==== Given records ====

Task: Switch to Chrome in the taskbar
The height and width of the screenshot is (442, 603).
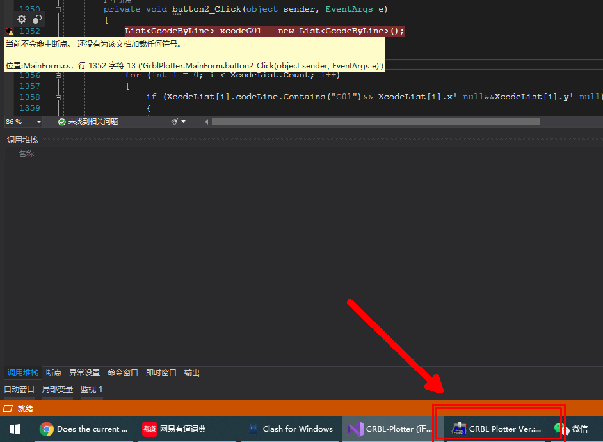Action: point(83,429)
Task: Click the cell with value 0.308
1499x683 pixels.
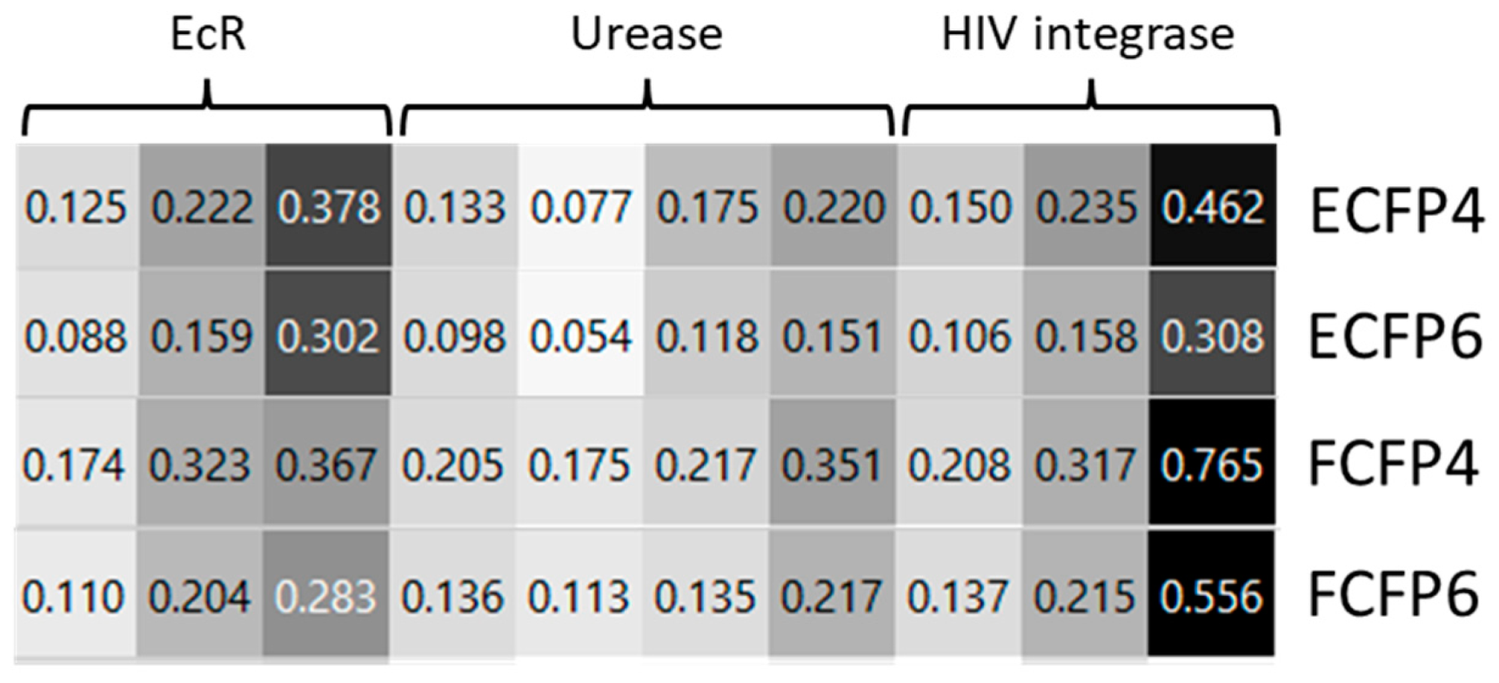Action: [1213, 337]
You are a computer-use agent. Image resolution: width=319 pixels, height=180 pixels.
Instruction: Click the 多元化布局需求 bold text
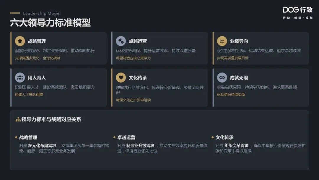(42, 146)
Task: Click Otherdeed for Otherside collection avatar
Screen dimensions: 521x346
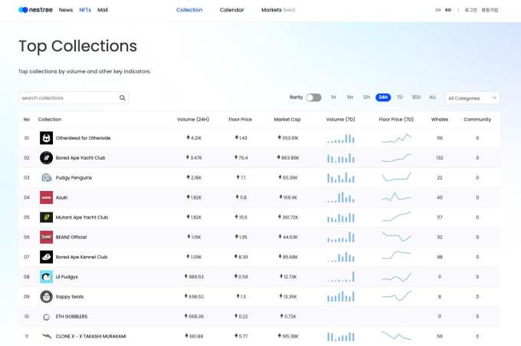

====

- [Directions for this task]
Give the records above again in full and exactly, but exclude every picture.

- [Task response]
Task: Switch to Chrome in the taskbar
The height and width of the screenshot is (442, 603).
Action: point(83,429)
Task: Click the cell with value 0.308
1499x683 pixels.
Action: [1213, 337]
You are a computer-use agent. Image resolution: width=319 pixels, height=180 pixels.
Instruction: Click the 多元化布局需求 bold text
(42, 146)
Task: Click Otherdeed for Otherside collection avatar
Screen dimensions: 521x346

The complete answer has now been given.